Warum sollte mich das interessieren?
„Weise Frauen“ ist ein Buch für alle, die den Wunsch verspüren, andere weise Frauen kennenzulernen, jenseits oberflächlicher gesellschaftlicher Klischees. Miriam Stein gelingt es, altes Wissen und moderne Fragen miteinander zu verweben und so eine Einladung zur Selbstentdeckung und zum Dialog (mit anderen Fluxxfrauen?) zu schaffen. Ein inspirierendes Buch, das uns mal wieder vor Augen führt, wie großartig wir Frauen sind, was wir geleistet haben, derzeit leisten und wie wir endlich nach und nach sichtbar werden.

Über die Autorin
Miriam Stein ist Journalistin und Autorin. Nach diverseren Stationen bei Magazinen ist die Berlinerin inzwischen freie Autorin und hat ihren Fokus auf das Alter gelegt. Seit dem Bestseller „Die gereizte Frau“ ist Miriam Stein auch als Aktivistin in Sachen Wechseljahre unterwegs.

Kostprobe
Wirklich weise Menschen unterteilen nicht mehr in „männlich“ und „weiblich“, und sie werten keine der beiden Seiten höher als die andere. Monika Ardelt ist außerordentliche Professorin für Soziologie an der University of Florida und gehört zu den führenden Theoretiker:innen und Forscher:innen auf dem Gebiet der Weisheit. Im Gegensatz zu Paul Baltes und seinen Kolleg:innen der „Berliner Gruppe“, die Weisheit als ein „System von Expertenwissen“ betrachten, sieht Ardelt Weisheit als eine „Kombination von Persönlichkeitseigenschaften“, die „nicht unabhängig von Individuen existieren kann“. Ardelt schreibt: „In dem Moment, in dem man versucht, Weisheit zu konservieren (durch Aufschreiben), verliert sie ihren Bezug zu einer konkreten Person und verwandelt sich in intellektuelles (theoretisches) Wissen.“ Selbst die tiefgründigste ‚Weisheitsliteratur‘, so Adelt weiter, bliebe intellektuelles oder theoretisches Wissen, bis sie angewandt von einer Person erkannt und gelebt wird. „Weisheit ist in der Tat eine Eigenschaft von Individuen.“ Das heißt: Das Potenzial zur weisen Frau liegt in jeder und jedem von uns.

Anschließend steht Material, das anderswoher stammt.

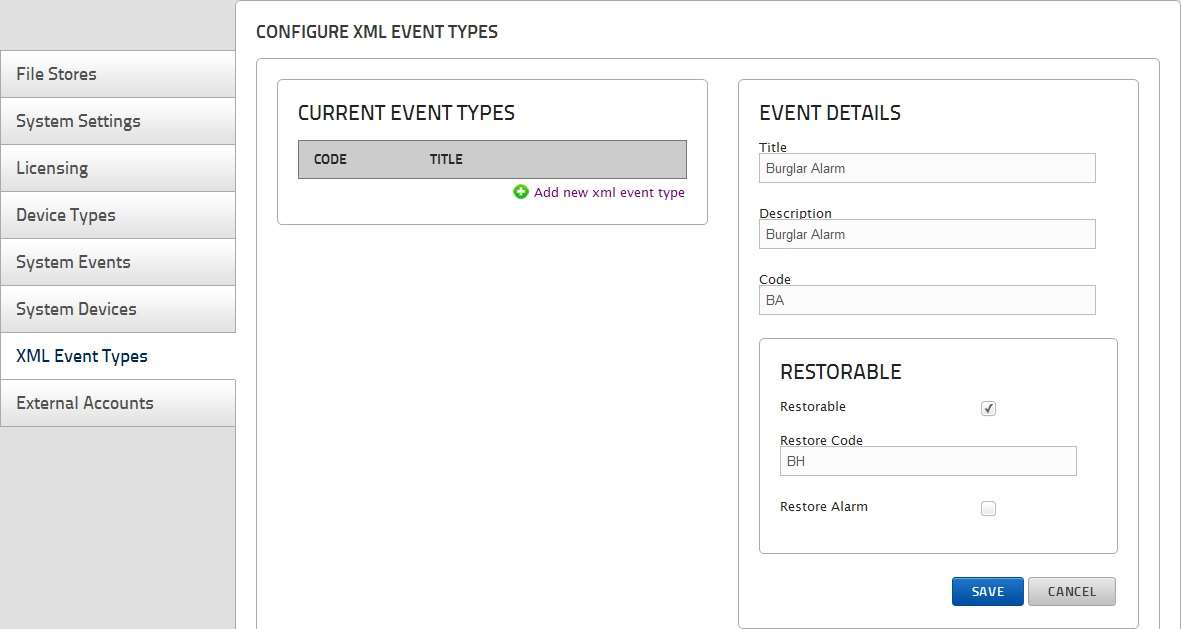
Task: Switch to System Events tab
Action: pos(117,262)
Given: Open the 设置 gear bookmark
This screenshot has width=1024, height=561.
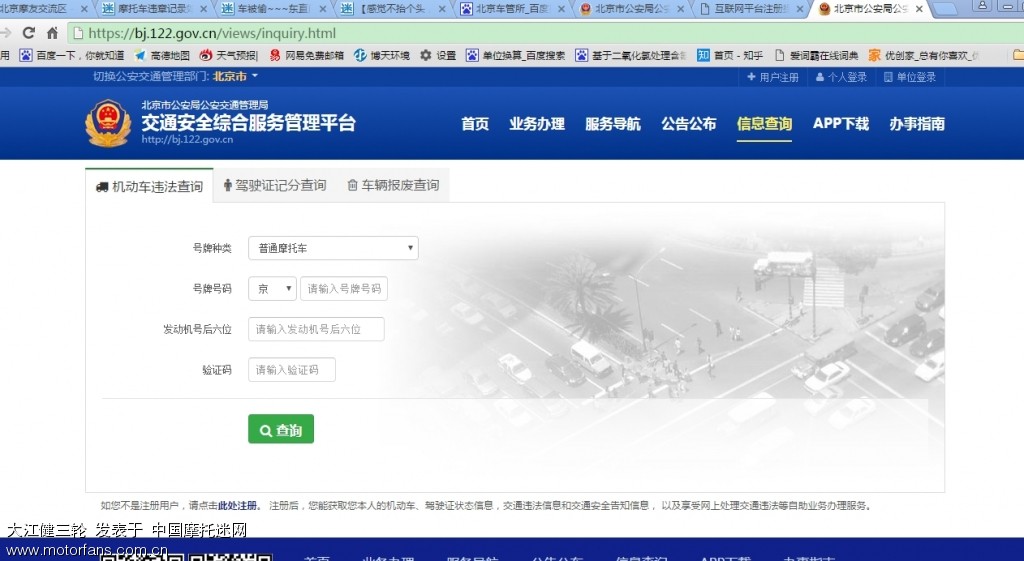Looking at the screenshot, I should pos(438,55).
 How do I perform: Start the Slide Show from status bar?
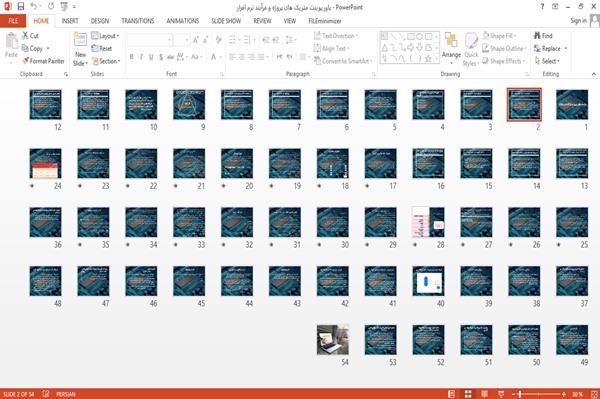[x=501, y=394]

Rezension: Simone Glöckler

Miriam Stein: Weise Frauen, Goldmann, 304 Seiten, 24 Euro
Bestellen könnt ihr das Sachbuch bei unserer Buchhandlung des Herzens cohen & dobbernig in Hamburg oder bei eurer Lieblingsbuchhandlung um die Ecke.

Anmerkung: Unsere Rezensentin Simone ist mit Miriam gut bekannt, 2023 führte sie auch ein Interview mit der Autorin zu „Die gereizte Frau“. Doch zu keiner Zeit wurde Simone von irgendwem aufgefordert oder gar bezahlt das aktuelle Buch zu besprechen. Einzig die Neugierde trieb Simone dazu.